Kaist chooses one of its own to serve as president
The Kaist board of trustees elected Professor Shin Sung-chul of the department of physics as the institution’s 16th president Tuesday.
“We believe that Professor Shin’s scientific achievements, outstanding leadership and clear vision will serve Kaist’s faculty, students, and staff very well,” the board of trustees said. “He will be the best person to help Kaist leap forward in the four years ahead.”
Shin graduated from Kyunggi High School and Seoul National University majoring in applied physics. He entered Kaist’s master’s program majoring in condensed matter physics in 1975 and earned a Ph.D. in materials physics from Northwestern University in the United States.
Shin worked at Eastman Kodak Research Lab in the United States as a senior researcher before becoming a professor of physics at Kaist in 1989, when he was 37 years old.
Later, he served as vice president of Kaist. He served as president of Daegu Gyeongbuk Institute of Science & Technology from 2011 until now.
“Kaist has been working hard to adopt the best education system for the past 13 years,” Shin said. “Kaist took sixth place in the list of the World’s Top 100 Most Innovative Universities last year and it is very important for us right now to establish our own educational system.”
The reason Shin cited 13 years is because the school was led by American presidents starting from 2004, when Robert Laughlin, who was awarded the Nobel Prize in physics, was named president. Laughlin’s successors Suh Nam-pyo and Kang Sung-mo were U.S. citizens.

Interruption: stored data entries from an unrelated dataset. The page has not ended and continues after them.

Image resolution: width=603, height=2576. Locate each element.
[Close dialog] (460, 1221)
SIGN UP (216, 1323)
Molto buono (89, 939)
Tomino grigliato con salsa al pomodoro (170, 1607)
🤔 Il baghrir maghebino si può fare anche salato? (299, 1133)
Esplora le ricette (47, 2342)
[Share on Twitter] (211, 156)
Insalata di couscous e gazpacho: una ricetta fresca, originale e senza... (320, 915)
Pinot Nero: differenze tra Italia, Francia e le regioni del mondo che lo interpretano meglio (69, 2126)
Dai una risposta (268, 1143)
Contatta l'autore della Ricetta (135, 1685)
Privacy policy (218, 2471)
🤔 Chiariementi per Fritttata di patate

Shin said he will strive to make the school one of the top 10 in the world. He selected five sectors - including education, research and globalization - as main areas to work on. He also promised to not force undergraduates to declare majors since he believes it’s important for undergraduate students to study various subjects and not focus too early on one.
To make the school more global, Shin wants students and faculty to communicate in English outside of class, as in Singapore and Hong Kong. He wants a bilingual campus where people speak both in Korean and English.
Furthermore, Shin plans to improve the research centers in the campus while training students to learn about businesses. He said he will expand the number of international faculty members and students.
“I will focus on training people to better respond to the fourth industrial revolution,” said Shin.
The Minister of Education and Minister of Science, ICT and Future Planning will decide on whether to approve Shin as the new president and his term will be four years.